Moustapha Ka : émergence de micro-entreprises de transformation dans l'Est du Sénégal
Moustapha Ka est le coordinateur de la cellule du Grdr Bakel/Matam, à la frontière sénégalo-mauritanienne. Il supervise le projet « EMER-Villes » (émergence des micro-entreprises rurales pour nourrir les villes).
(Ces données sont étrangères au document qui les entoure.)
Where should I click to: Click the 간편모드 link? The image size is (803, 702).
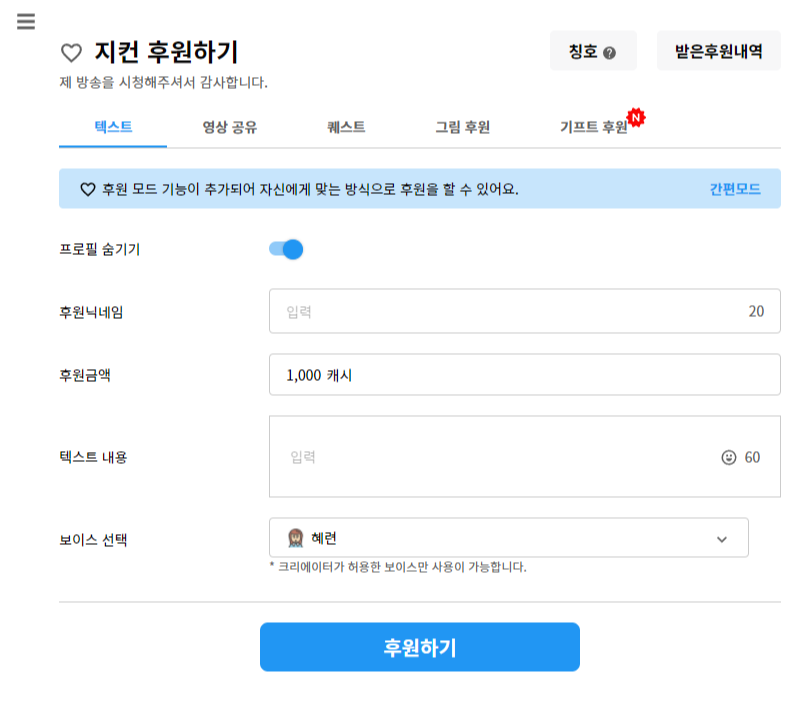click(x=735, y=189)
L’objectif est de valoriser les produits de l'agriculture, de l'élevage et de la forêt et de les rendre accessibles à moindre coût dans des pôles de ventes identifiés au niveau des petites villes environnantes (Bakel, Diawara, Kanel)*.
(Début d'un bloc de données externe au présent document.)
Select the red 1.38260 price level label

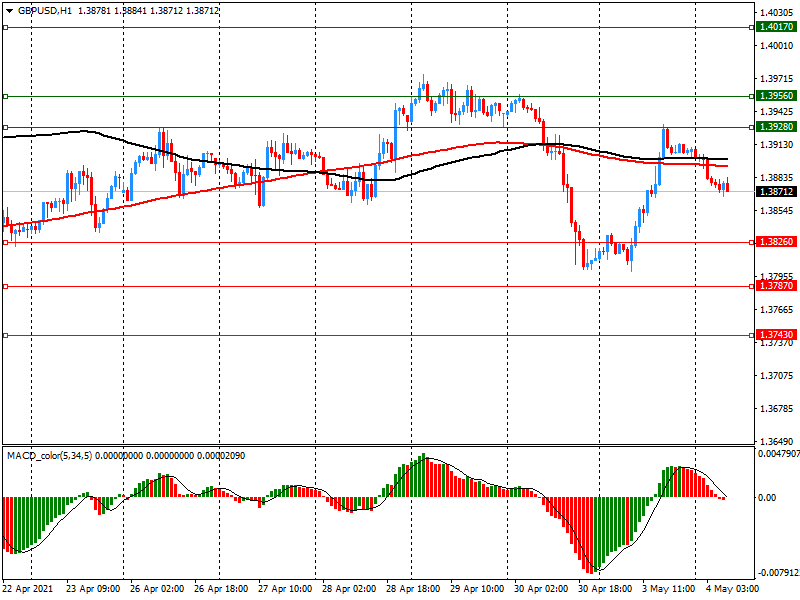click(776, 242)

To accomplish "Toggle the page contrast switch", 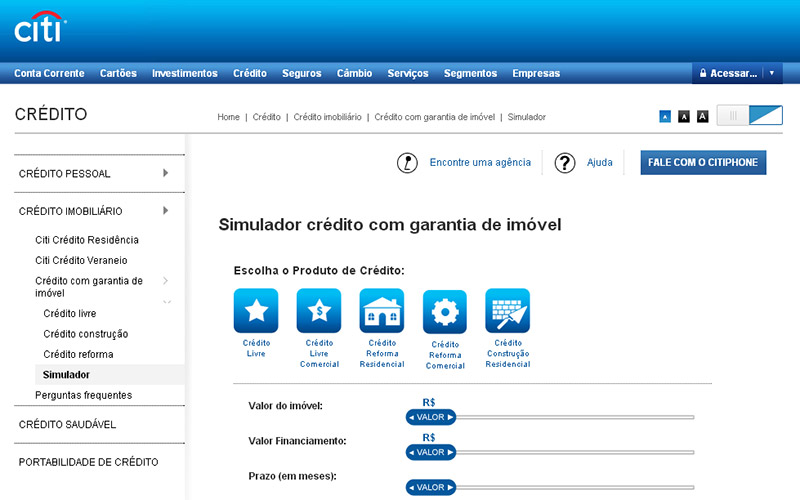I will point(749,116).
Comment sont ciblées les entreprises rurales à appuyer ?
Au Grdr Bakel/Matam, nous avions déjà en tête des acteurs intéressants à accompagner tels que l’UTL (unité de transformation laitière) de Dembancané, pour assurer un suivi de cette expérience prometteuse, et le GIE (groupement d'intérêt économique) des femmes de Ngouronne où il existaient déjà avec l’appui du Grdr des potentialités énormes de ressources en eaux de surface pour la pratique de l’agriculture.
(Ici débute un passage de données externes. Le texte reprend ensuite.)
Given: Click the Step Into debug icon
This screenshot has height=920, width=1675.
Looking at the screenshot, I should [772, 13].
Fermeture des semis avec du sable fin, GIE de Ngouronne © GRDR
Nous avons aussi sollicité le réseau des cadres locaux de concertation des organisations paysannes (CLCOP) avec qui nous avions échangé sur ces idées et qui nous ont proposé deux autres GIE : l’unité de transformation céréalière (UTC) de Bakel et celui situé autour de la zone de mise en défens [interdiction temporaire pour les animaux de pénétrer sur une zone forestière] de Gandé. C’est une activité menée par les femmes qui fonctionne surtout quand c’est la saison des jujubes pour la confection de galettes.
L’unité de transformation laitière (UTL) de Dembancané est aussi gérée par les femmes ?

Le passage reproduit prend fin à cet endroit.